- _Exercise instructions_:
Where does the word "role" occur in the data below? Copy each line that holds it.

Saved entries
[Start of Attachment]

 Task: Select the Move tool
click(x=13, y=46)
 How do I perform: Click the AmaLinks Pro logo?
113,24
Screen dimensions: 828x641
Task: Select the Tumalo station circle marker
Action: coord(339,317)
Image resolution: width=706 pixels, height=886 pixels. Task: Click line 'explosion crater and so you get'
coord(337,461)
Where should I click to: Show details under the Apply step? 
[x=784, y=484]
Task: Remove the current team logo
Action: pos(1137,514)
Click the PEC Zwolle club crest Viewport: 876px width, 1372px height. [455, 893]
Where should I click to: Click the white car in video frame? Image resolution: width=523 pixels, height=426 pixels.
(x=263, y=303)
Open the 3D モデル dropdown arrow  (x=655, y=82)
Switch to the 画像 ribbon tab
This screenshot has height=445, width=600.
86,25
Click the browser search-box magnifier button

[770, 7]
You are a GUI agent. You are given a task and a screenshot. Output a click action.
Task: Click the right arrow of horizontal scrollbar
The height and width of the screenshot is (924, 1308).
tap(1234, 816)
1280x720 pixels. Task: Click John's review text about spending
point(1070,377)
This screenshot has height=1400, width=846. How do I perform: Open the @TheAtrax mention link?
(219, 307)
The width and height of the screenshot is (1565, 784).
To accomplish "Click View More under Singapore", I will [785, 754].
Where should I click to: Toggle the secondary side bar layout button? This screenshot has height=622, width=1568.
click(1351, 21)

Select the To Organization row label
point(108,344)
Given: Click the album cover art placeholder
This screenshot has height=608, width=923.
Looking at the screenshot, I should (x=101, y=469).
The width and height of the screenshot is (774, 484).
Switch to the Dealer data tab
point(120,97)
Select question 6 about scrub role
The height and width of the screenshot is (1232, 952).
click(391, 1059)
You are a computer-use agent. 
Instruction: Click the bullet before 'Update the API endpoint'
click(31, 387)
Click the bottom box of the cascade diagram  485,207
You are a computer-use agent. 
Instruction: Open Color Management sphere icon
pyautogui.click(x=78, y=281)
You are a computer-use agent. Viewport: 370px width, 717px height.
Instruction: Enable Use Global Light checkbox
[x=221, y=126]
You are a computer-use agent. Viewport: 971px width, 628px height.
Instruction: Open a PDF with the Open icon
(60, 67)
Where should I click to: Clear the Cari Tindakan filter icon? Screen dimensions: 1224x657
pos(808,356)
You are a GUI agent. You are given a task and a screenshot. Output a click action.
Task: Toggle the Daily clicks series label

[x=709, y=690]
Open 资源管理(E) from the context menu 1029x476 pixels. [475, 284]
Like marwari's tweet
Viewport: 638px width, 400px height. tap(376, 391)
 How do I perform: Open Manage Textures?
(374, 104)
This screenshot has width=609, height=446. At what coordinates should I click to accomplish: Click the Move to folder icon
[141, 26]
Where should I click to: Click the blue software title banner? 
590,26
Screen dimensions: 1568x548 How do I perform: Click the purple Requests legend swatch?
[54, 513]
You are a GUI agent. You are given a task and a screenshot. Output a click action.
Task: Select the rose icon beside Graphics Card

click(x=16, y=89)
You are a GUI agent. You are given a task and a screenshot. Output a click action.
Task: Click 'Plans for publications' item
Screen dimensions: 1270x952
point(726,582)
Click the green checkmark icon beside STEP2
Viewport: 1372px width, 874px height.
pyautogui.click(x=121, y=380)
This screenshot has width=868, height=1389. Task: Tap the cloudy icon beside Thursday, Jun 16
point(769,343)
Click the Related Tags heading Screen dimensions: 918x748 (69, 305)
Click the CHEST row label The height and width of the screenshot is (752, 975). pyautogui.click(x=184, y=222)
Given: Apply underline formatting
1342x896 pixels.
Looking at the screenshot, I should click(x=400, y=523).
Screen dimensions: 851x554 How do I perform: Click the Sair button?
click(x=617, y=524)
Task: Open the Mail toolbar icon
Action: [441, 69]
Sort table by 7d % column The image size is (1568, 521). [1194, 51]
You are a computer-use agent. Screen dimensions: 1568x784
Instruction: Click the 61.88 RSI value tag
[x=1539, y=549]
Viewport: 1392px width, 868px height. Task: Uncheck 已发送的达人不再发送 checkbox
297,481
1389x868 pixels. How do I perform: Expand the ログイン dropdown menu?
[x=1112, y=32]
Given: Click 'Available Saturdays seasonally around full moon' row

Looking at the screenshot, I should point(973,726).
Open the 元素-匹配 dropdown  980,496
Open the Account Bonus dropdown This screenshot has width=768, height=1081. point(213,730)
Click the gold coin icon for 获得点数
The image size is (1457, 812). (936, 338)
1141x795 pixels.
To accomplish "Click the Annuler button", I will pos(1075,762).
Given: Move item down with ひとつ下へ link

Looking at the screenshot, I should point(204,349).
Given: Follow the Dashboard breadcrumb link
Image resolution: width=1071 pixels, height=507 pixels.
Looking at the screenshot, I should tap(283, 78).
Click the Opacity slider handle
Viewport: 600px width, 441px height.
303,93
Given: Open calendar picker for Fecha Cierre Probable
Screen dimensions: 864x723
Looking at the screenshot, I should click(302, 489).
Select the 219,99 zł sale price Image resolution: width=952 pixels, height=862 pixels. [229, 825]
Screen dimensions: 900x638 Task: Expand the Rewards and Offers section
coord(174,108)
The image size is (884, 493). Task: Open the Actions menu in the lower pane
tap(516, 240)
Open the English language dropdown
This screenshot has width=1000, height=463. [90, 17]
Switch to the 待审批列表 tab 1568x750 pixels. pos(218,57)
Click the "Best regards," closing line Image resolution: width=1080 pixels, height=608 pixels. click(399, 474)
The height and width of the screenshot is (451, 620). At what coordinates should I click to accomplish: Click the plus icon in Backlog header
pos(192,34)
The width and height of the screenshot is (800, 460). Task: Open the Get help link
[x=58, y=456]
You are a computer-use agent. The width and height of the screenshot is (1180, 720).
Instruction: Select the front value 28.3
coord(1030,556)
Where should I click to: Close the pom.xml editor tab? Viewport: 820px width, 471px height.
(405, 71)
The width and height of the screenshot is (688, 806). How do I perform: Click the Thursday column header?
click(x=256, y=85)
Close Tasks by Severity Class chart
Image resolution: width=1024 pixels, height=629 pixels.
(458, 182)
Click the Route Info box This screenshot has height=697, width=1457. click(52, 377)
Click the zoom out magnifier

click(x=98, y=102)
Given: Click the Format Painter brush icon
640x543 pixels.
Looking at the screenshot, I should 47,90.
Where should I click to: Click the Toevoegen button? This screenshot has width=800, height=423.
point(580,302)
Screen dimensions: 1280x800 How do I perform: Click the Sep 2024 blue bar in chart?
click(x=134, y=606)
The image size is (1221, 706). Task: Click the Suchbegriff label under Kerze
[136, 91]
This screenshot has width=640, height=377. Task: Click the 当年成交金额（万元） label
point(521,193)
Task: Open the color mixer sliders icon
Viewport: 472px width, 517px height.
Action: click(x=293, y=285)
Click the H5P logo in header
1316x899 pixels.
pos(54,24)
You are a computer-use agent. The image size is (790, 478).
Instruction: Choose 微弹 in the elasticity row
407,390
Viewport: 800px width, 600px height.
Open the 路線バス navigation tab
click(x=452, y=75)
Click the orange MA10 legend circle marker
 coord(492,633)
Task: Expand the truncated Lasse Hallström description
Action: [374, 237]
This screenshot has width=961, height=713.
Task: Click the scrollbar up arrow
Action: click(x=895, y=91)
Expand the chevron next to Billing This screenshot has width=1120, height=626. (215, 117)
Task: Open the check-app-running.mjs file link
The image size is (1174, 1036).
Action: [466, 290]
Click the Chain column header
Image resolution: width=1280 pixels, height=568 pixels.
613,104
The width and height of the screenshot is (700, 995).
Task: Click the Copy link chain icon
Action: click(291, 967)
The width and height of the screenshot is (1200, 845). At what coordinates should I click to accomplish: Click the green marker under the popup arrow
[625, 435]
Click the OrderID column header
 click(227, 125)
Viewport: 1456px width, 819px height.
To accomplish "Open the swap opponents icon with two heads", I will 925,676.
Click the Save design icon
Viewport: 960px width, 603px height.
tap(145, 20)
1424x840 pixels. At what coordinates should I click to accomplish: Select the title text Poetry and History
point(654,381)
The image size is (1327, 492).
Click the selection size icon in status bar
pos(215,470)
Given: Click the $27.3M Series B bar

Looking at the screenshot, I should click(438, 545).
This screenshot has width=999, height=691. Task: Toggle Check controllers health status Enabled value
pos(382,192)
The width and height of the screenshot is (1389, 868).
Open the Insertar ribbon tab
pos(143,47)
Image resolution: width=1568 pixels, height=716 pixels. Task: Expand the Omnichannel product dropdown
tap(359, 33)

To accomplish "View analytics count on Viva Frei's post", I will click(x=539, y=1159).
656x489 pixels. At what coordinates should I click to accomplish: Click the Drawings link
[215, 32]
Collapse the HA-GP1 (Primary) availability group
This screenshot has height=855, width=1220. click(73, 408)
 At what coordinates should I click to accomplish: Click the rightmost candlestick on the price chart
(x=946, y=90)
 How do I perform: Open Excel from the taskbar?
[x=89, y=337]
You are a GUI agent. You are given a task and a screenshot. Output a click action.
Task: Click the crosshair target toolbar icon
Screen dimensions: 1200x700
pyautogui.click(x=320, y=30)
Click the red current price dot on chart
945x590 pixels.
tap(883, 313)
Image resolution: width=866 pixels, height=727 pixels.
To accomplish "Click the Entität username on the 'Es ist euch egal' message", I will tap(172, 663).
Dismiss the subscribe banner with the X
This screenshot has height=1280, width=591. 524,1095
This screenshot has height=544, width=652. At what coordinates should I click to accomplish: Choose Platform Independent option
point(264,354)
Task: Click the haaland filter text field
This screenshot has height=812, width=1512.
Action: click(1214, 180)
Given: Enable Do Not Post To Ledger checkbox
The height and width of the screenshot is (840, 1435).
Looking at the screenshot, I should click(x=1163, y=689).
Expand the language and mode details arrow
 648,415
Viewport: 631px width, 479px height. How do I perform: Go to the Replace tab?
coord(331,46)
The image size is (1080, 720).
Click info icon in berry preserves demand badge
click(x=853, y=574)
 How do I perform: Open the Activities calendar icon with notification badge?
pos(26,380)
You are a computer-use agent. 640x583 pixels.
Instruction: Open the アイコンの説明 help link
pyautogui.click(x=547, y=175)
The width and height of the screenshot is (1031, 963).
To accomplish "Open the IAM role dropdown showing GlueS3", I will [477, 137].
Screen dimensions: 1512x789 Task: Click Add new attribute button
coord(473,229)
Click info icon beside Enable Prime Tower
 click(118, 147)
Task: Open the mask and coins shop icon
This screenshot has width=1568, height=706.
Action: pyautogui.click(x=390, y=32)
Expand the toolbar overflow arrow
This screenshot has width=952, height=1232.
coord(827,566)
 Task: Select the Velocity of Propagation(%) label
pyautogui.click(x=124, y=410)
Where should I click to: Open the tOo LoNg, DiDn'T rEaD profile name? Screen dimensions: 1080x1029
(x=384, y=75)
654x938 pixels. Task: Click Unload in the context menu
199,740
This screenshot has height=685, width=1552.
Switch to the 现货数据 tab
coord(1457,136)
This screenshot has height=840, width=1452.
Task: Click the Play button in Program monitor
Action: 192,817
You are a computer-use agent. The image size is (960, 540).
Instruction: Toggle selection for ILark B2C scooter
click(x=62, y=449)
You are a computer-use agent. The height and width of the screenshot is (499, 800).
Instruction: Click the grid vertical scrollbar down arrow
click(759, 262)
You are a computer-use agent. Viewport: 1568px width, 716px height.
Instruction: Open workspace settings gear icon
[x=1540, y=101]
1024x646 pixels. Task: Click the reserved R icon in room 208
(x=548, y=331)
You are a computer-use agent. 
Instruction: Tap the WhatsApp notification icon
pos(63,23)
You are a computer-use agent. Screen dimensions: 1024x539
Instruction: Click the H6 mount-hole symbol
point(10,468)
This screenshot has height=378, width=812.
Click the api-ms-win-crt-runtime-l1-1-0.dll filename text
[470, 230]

[End of Attachment]

- _Result for this exercise_:
Select question 6 about scrub role
To accomplish "Open the IAM role dropdown showing GlueS3", I will [477, 137].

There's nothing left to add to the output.